In September 1993, Secretary of Defense Les Aspin received a request from the U.S. commander in Somalia for extra tanks, armored vehicles, and AC-130 Spectre gunships to support U.S. operations in Mogadishu. Aspin refused the request. The White House was not involved in the decision. Days later, 18 U.S. soldiers were killed in Mogadishu, some 84 were wounded, two U.S. choppers were shot down, and one pilot was captured. Aspin, who later conceded he had erred in denying the commander’s request, appeared weak when responding to detailed questions during a congressional hearing. His resignation followed less than a year into his hapless tour running the Pentagon.
Myriad concerns have been raised about Chuck Hagel, President Obama’s nominee for defense secretary, including his voting record, impolitic statements, two unremarkable Senate terms, scant management experience, and embarrassing performance at his confirmation hearing last month. Yet Hagel’s defenders dismiss these concerns because, they argue, the important decisions are made at the White House, by the president and his team.
“After all,” said Senate Armed Services Committee member Richard Blumenthal (D-Conn.), “the president is the one who sets policy.” White House press secretary Jay Carney is similarly sanguine that Hagel “will implement all of the president’s policies with regard to the Defense Department.” Indeed, at last month’s committee hearing Hagel himself said, “I won’t be in a policy-making position.” Fear not, Hagel’s defenders say, Secretary Hagel won’t be given keys to the car.
This view wildly understates the role of America’s most important cabinet officer. Much of a defense secretary’s work is at his own discretion. He is responsible for military budgets and procurement, personnel promotions, public diplomacy, the Pentagon’s relations with defense ministries and militaries around the world, tactical military movements, and most force deployments. When a commander asks for an additional unit or capability—as with Les Aspin in Somalia, with Donald Rumsfeld and Robert Gates in Iraq and Afghanistan, and even with Leon Panetta in Benghazi—the request lands on the secretary’s desk. And more often than not, it is the secretary, not the president, who makes the call.

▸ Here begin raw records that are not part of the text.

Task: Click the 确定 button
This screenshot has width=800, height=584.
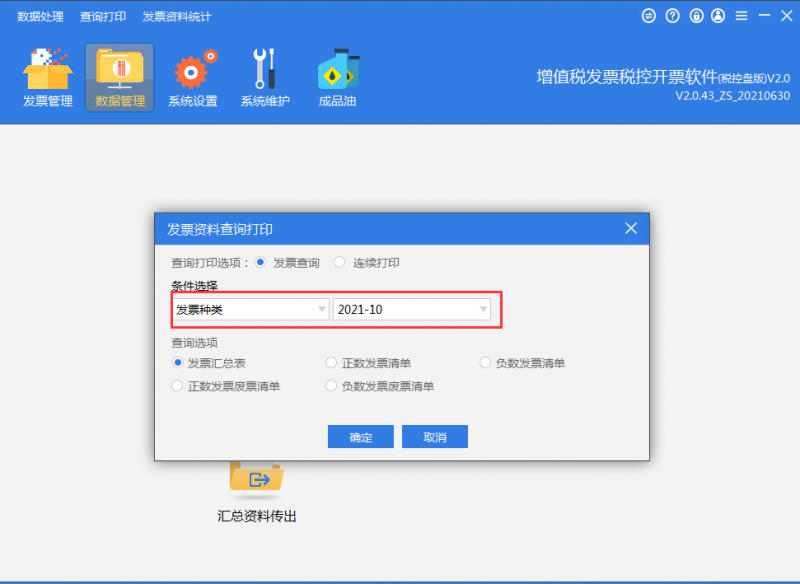Action: 361,437
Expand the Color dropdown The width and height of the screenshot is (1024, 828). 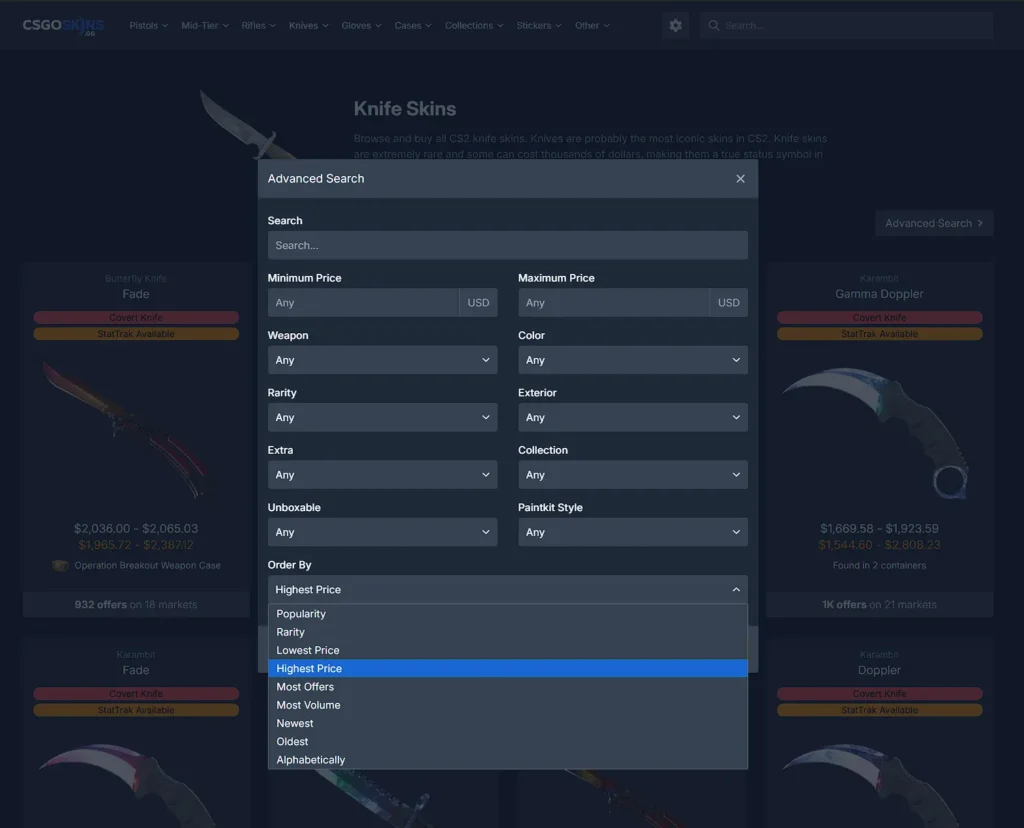[632, 360]
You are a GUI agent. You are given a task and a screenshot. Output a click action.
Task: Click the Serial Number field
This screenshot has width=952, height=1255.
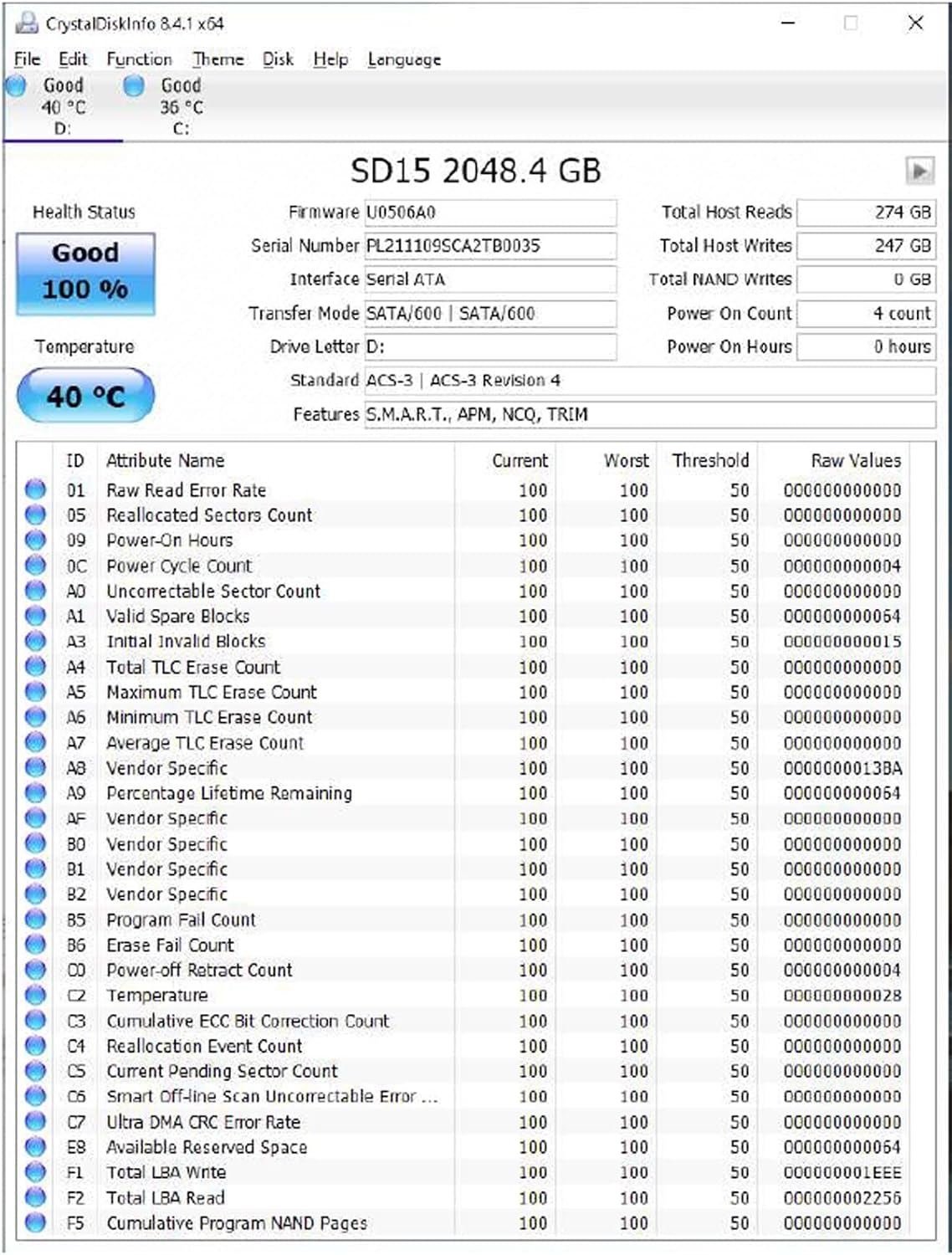click(490, 246)
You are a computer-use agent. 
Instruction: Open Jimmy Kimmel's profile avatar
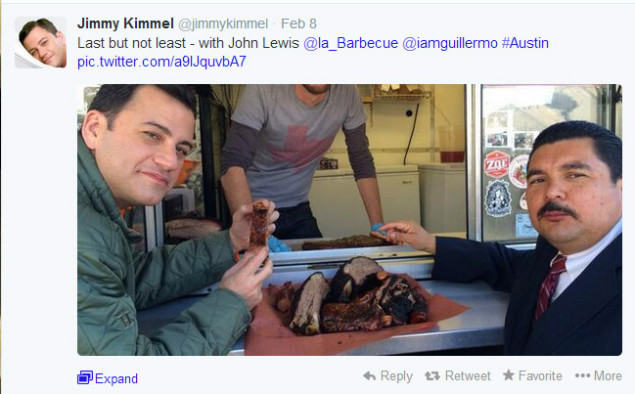point(41,43)
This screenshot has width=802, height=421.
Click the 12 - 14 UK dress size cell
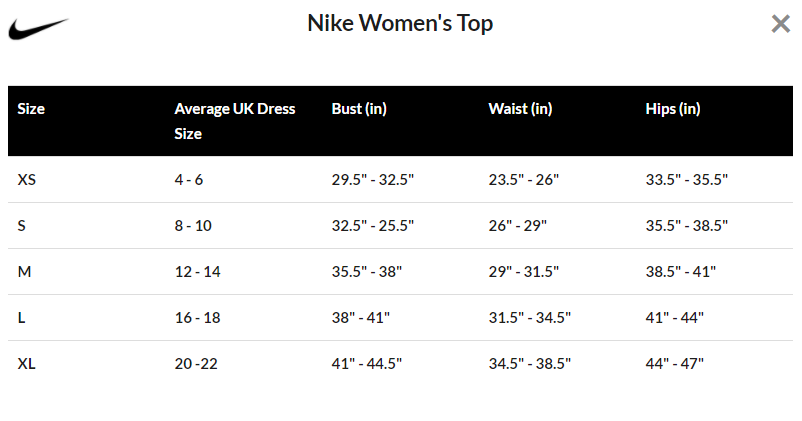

Such heavy responsibility is in the nature of the job. The secretary of defense is the second in the military chain of command (below the president and above the combatant commanders). He actively maneuvers the nation’s armed forces, relying on his own judgment within the broad boundaries of White House strategy. In the early years of the Iraq war, for example, Donald Rumsfeld micromanaged deployment schedules, taking units down to the platoon level out of the deployment to emphasize his desire for “light footprint” operations. This policy decision, which was Rumsfeld’s to make, contributed to the security vacuum in Iraq.
In his memoir, General Stanley McChrystal describes the weekly meeting with Rumsfeld to review and seek approval for deployment orders (DEPORD): “Page by page, the secretary scrutinized each DEPORD, often asking pointed questions on its importance to the mission and timing of the deployment,” wrote McChrystal. “Without question, the secretary’s intractability forced the military to be more flexible.”
The defense secretary’s reach into personnel appointments is no less consequential. The case of Major General H. R. McMaster is instructive. McMaster is not a household name, but he has played an outsized role in shaping U.S. military strategy post-9/11. As a colonel leading the 3rd Armored Cavalry Regiment in Iraq in 2005 and 2006, he experimented with the “clear, hold, build” strategy to fight the insurgency in Tal Afar, a town on the Syrian border that served as a transit point for terrorist arms and funding coming into Iraq. His strategy not only stabilized Tal Afar but also became the proof-of-concept for General David Petraeus’s “surge,” which helped end the shooting war in Iraq, reduce sectarian violence, and pave the way for a U.S. withdrawal.